Paul Dorochenko was part of Federer's staff from 1998 to 2001 and played a big role in his development from a junior tearaway to the champion that he is today.
Dorochenko recently spoke about his time with Federer and what the World No.3 was like during training.
"In 1997, I was working with Sergi Bruguera and was called by the Head director of the Swiss federation who told me: 'We have a 17-year-old guy who plays well, I'd like that you become his fitness trainer'," he told Tennis World.
"I accepted and I was with him until he turned 20.
"Roger was a good guy, but he was heavy and wasn't focused.
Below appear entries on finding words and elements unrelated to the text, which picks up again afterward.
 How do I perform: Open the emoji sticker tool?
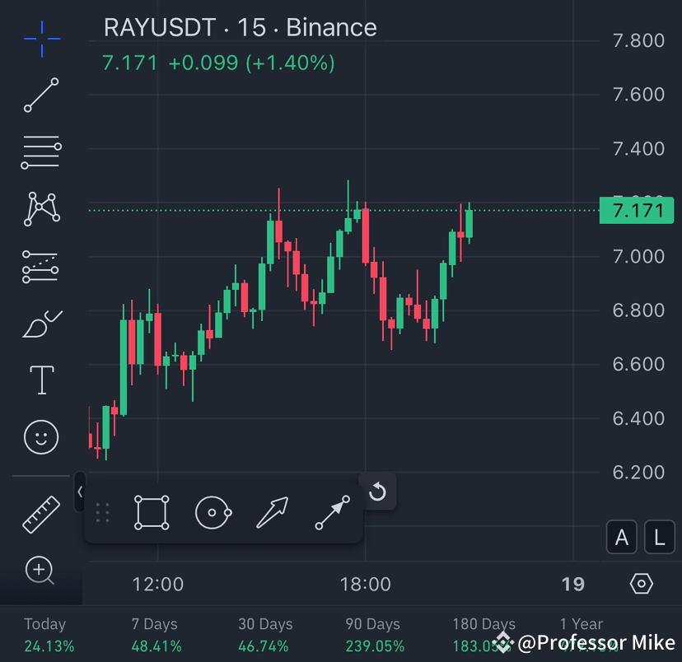click(x=41, y=437)
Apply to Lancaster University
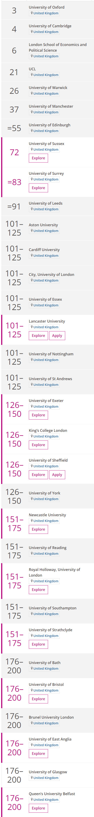Screen dimensions: 94x817 click(57, 336)
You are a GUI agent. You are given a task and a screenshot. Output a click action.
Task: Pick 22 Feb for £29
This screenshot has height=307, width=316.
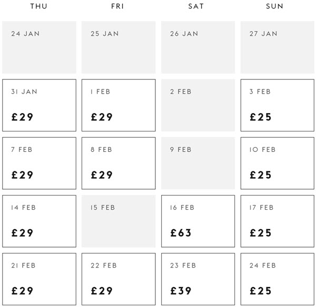tap(119, 279)
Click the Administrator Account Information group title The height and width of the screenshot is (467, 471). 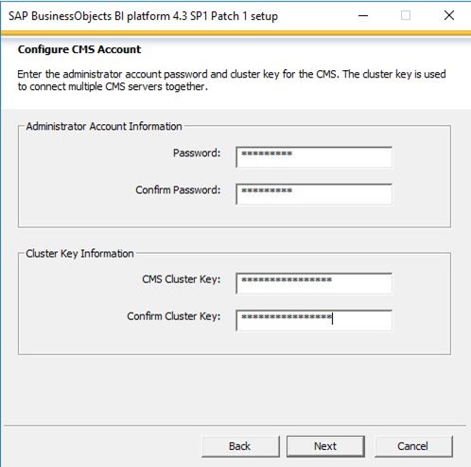[x=104, y=126]
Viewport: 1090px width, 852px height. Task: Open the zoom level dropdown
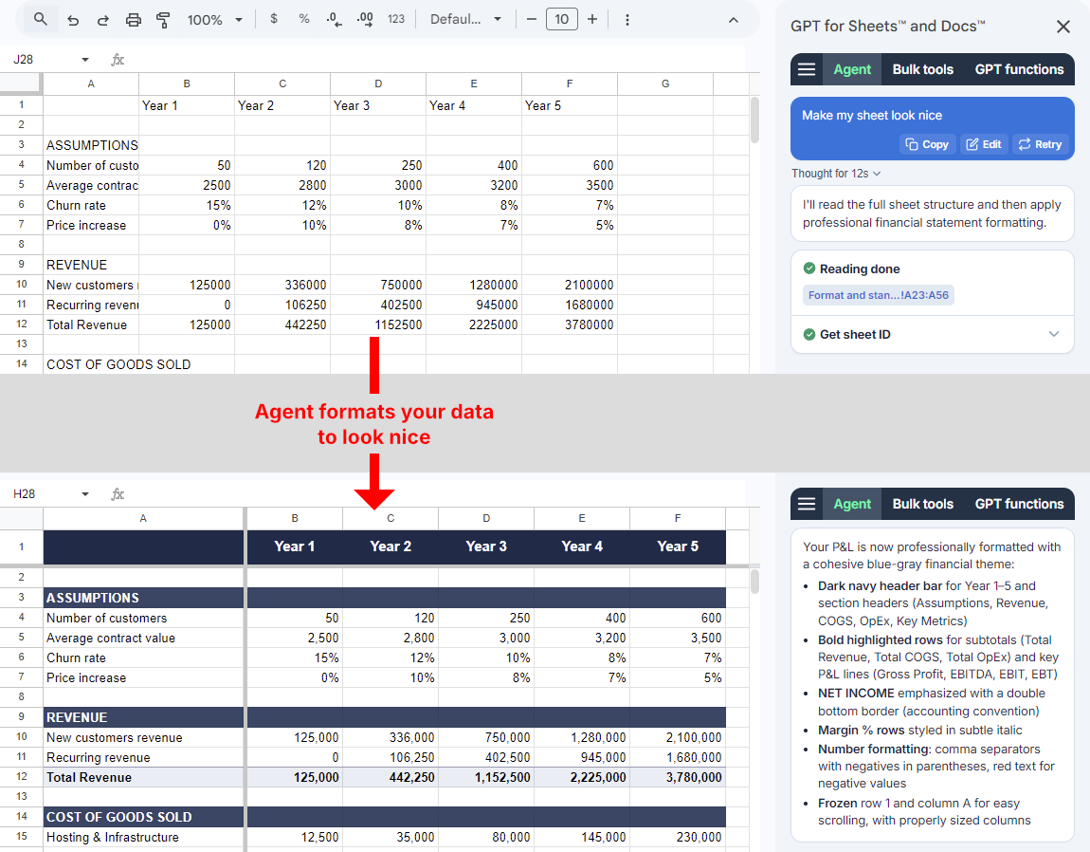pos(215,19)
He threw racquets, so we can say he didn't behave well. But he was reading the ball very well, had an impressive forehand and was serving well."
Dorochenko said how Federer will go on for some time.
"I think two things allowed Federer to have a such long career: the first one is genetic, his body is doing well and has great muscles," he said.
"Then he has a good eye, he was training for it a lot. When he was younger he ate mostly pizza and hamburgers, but every kid does it. But he is professional, doesn't drink alcohol, doesn't smoke and travels with a fitness trainer.
"I think he's going to play until 40," he added.
"We already had Connors who played until 42 and Rosewall who reached the final of Wimbledon at 40. I see Federer doing the same, he takes great care."
Meanwhile, Federer has pulled out of the Cincinnati Open with a back injury, meaning Rafael Nadal will be the new world No.1 in next week's rankings.
Federer, who has participated in the Ohio warm-up tournament for the US Open on seven occasions, said he had picked up the injury in Montreal, where he lost to Germany's Alexander Zverev in the final.
Due to his age and wanting to stay in the best possible shape, Federer is now being extra careful when it comes to tournaments.
For example, he opted against competed in the French Open earlier this year in order to focus on Wimbledon, a decision that paid off as ran out victor at SW19.